__ACTIVITY__:
Return the records that follow, matching each one exactly.
** GIVEN DATA follows **
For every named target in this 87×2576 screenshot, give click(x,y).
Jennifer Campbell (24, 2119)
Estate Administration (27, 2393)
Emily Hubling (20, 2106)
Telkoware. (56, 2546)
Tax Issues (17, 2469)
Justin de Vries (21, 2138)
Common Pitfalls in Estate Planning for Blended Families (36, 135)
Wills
** End of GIVEN DATA **
__TASK ANSWER__:
For every named target in this 87×2576 screenshot, give click(x,y).
Jennifer Campbell (24, 2119)
Estate Administration (27, 2393)
Emily Hubling (20, 2106)
Telkoware. (56, 2546)
Tax Issues (17, 2469)
Justin de Vries (21, 2138)
Common Pitfalls in Estate Planning for Blended Families (36, 135)
Wills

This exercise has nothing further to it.